◆ Work required ◆
Can you summarize the forum post below in two sentences?

** START Page excerpt **

Hello i am not very familiar with programming and found Stackoverflow while researching my task. I want to do natural language processing on a .csv file that looks like this and has about 15.000 rows
ID | Title | Body
----------------------------------------
1 | Who is Jack? | Jack is a teacher...
2 | Who is Sam? | Sam is a dog....
3 | Who is Sarah?| Sarah is a doctor...
4 | Who is Amy? | Amy is a wrestler...
I want to read the .csv file and do some basic NLP operations and write the results back in a new or in the same file. After some research python and nltk seams to be the technologies i need. (i hope thats right). After tokenizing i want my .csv file to look like this
ID | Title | Body
-----------------------------------------------------------
1 | "Who" "is" "Jack" "?" | "Jack" "is" "a" "teacher"...
2 | "Who" "is" "Sam" "?" | "Sam" "is" "a" "dog"....
3 | "Who" "is" "Sarah" "?"| "Sarah" "is" "a" "doctor"...
4 | "Who" "is" "Amy" "?" | "Amy" "is" "a" "wrestler"...
What i have achieved after a day of research and putting pieces together looks like this
ID | Title | Body
----------------------------------------------------------
1 | "Who" "is" "Jack" "?" | "Jack" "is" "a" "teacher"...
2 | "Who" "is" "Sam" "?" | "Jack" "is" "a" "teacher"...
3 | "Who" "is" "Sarah" "?"| "Jack" "is" "a" "teacher"...
4 | "Who" "is" "Amy" "?" | "Jack" "is" "a" "teacher"...
My first idea was to read a specific cell in the .csv ,do an operation and write it back to the same cell. And than somehow do that automatically on all rows. Obviously i managed to read a cell and tokenize it. But i could not manage to write it back in that specific cell. And i am far away from "do that automatically to all rows". I would appreciate some help if possible.
My code:
import csv
from nltk.tokenize import word_tokenize
############Read CSV File######################
########## ID , Title, Body####################
line_number = 1 #line to read (need some kind of loop here)
column_number = 2 # column to read (need some kind of loop here)

** END Page excerpt **
** START Listing **

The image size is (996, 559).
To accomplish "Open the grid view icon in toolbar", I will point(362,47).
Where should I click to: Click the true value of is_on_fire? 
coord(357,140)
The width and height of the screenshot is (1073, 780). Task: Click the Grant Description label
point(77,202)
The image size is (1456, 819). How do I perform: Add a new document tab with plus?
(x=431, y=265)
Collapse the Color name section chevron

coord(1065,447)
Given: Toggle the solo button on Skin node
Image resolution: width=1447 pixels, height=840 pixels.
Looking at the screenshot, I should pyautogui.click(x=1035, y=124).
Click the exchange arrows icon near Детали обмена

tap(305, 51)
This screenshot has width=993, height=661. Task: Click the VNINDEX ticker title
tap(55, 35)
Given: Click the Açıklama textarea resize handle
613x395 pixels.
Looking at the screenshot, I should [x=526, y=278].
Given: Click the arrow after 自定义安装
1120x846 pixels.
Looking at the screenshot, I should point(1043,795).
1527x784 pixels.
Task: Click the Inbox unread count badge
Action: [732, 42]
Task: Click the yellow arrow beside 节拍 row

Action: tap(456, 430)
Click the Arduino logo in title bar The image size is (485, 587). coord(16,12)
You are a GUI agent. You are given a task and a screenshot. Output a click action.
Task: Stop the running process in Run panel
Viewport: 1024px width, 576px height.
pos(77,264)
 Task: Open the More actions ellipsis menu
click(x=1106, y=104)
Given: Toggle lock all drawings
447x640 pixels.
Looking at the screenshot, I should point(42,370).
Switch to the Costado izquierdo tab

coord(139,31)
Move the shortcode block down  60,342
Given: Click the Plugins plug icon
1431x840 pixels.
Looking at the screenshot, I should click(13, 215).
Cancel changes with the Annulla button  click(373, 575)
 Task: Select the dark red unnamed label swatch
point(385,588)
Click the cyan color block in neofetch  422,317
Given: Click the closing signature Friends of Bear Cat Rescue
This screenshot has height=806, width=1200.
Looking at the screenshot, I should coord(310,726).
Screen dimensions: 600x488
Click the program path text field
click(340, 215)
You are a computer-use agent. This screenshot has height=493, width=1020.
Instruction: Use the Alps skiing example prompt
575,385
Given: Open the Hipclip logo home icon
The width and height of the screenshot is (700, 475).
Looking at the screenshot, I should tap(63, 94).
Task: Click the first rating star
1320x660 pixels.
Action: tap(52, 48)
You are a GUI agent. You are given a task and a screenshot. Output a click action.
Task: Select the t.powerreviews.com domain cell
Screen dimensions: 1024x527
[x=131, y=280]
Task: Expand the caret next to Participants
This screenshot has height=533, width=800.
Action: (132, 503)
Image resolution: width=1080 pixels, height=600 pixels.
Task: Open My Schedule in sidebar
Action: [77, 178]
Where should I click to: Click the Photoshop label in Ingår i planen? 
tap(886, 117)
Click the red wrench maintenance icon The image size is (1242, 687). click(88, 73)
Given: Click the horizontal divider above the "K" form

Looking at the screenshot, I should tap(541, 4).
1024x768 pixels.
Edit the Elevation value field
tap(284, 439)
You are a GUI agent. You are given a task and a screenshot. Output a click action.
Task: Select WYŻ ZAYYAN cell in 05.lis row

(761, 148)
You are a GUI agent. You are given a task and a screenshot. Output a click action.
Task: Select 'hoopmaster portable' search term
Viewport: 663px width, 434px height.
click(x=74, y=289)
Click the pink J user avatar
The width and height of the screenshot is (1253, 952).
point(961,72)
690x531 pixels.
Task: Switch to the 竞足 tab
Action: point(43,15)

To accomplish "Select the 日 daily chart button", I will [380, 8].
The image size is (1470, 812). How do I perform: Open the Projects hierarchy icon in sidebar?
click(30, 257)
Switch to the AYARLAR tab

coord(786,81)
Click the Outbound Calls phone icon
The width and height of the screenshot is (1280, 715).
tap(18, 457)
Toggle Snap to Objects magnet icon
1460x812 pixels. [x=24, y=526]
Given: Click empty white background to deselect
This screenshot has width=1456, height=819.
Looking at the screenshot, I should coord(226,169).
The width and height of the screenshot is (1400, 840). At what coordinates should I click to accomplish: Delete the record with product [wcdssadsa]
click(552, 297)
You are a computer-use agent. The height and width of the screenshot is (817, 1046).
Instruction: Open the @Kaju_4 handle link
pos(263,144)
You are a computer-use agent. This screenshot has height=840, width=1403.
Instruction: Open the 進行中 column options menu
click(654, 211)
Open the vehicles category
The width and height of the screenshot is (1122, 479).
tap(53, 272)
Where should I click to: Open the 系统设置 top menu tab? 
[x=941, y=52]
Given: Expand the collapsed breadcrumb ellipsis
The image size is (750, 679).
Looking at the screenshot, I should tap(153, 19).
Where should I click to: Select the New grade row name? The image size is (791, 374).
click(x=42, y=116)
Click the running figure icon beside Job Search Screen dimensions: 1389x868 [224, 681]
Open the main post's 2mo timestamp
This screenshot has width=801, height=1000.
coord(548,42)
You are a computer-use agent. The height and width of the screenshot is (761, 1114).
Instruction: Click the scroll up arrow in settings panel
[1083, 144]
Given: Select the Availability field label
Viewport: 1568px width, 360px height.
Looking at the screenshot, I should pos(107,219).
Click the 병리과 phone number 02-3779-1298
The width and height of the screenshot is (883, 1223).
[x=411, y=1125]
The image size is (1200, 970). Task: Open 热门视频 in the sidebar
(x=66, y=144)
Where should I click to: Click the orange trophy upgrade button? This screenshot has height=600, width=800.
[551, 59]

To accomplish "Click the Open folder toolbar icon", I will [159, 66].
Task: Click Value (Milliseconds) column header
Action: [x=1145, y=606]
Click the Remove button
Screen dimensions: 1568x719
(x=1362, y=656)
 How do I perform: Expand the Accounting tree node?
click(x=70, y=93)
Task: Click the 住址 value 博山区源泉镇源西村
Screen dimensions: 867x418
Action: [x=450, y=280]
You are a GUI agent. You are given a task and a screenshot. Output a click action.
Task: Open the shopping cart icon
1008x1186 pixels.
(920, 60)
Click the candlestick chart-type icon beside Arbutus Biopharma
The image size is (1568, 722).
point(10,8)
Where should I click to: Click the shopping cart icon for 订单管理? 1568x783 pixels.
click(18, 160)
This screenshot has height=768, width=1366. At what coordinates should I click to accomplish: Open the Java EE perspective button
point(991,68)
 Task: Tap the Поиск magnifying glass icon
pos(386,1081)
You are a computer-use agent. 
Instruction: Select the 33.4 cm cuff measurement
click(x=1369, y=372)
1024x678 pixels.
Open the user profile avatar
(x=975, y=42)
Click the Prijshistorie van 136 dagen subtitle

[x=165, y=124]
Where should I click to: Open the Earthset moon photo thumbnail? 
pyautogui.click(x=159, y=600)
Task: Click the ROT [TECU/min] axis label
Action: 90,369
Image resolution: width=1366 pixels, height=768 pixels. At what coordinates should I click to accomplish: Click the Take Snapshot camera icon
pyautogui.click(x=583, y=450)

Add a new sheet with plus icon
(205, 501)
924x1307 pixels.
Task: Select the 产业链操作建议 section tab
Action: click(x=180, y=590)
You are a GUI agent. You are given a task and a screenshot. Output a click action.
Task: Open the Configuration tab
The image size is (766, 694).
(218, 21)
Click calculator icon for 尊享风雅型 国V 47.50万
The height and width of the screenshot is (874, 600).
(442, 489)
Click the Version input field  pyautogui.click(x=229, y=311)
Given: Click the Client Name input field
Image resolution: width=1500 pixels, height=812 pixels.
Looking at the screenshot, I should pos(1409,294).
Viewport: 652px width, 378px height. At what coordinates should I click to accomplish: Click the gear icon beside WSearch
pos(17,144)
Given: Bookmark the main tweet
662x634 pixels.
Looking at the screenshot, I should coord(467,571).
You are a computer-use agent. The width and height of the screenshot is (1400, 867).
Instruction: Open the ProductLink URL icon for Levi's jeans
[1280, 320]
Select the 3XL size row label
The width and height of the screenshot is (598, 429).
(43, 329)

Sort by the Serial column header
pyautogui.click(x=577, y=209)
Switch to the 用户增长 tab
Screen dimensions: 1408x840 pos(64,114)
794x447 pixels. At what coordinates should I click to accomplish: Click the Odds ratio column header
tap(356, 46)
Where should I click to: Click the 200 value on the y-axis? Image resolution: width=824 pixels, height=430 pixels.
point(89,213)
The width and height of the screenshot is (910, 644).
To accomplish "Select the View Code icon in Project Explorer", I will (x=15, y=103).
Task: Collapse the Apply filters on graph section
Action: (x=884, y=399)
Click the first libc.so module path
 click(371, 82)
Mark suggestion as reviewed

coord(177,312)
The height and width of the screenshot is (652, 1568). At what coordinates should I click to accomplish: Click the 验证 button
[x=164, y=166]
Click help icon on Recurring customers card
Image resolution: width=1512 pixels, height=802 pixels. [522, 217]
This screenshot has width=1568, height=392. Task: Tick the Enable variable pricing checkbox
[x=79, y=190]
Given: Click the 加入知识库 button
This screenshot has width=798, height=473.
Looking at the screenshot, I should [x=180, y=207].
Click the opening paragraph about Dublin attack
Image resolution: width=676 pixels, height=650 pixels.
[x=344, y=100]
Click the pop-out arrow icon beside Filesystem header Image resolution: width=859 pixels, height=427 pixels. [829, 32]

** END Listing **

◆ Reply to the task ◆
The poster wants to use Python and NLTK to tokenize the Title and Body columns of a .csv file of about 15,000 rows and write the results back to the same file or a new one. Their current attempt tokenizes each title correctly but repeats the first row's tokenized body in every row, so they are asking for help writing each result back to its own place and repeating the operation automatically across all rows.